**Exercise**
Some lines in the material below hold the word "chart". Copy all of them.

**Record set**
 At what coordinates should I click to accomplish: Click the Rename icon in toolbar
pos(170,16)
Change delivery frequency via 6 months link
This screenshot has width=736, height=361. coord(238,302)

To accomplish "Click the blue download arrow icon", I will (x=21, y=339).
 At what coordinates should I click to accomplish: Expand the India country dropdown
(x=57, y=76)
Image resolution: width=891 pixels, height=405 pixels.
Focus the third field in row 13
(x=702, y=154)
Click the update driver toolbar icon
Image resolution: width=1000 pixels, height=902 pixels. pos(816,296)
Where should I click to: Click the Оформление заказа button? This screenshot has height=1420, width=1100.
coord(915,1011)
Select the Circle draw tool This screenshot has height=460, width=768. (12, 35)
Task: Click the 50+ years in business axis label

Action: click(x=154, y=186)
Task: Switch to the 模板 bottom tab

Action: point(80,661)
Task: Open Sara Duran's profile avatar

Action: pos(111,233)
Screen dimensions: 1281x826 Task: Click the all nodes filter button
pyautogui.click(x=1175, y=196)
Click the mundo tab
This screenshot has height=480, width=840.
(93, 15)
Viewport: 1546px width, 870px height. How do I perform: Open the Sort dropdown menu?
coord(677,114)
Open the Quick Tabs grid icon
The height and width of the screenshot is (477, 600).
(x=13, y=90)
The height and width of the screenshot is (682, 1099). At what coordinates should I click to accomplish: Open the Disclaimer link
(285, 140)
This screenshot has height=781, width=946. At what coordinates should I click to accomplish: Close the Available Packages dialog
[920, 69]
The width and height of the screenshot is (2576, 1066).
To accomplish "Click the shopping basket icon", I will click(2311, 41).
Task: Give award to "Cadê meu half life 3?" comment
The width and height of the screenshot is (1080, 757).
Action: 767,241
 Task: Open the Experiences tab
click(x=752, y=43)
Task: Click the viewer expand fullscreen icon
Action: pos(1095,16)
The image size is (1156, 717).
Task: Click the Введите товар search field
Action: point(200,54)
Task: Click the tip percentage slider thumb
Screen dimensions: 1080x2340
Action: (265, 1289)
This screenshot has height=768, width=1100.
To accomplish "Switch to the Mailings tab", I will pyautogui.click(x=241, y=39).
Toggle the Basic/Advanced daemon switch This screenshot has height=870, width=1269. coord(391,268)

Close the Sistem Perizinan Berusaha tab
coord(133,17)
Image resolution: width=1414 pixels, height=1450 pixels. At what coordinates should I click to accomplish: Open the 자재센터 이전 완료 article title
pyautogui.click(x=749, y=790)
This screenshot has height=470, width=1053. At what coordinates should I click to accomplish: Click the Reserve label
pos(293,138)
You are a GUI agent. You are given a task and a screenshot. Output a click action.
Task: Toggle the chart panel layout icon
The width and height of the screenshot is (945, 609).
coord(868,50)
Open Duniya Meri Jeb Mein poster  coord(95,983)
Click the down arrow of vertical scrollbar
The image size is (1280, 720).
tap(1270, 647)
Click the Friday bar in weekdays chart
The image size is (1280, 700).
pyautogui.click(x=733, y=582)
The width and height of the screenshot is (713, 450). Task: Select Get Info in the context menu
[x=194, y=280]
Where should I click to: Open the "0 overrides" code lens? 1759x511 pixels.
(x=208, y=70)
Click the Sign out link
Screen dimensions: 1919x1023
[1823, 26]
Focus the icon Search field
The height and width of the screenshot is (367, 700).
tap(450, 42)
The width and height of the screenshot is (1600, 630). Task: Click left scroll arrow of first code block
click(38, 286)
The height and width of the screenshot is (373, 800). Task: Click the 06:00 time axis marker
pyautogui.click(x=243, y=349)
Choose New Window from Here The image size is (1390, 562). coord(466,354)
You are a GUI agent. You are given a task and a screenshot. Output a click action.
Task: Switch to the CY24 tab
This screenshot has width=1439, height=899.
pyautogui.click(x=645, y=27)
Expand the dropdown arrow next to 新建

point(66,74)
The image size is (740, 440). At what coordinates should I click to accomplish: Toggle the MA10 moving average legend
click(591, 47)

**The completed task**
Task: Toggle the chart panel layout icon
Click the Friday bar in weekdays chart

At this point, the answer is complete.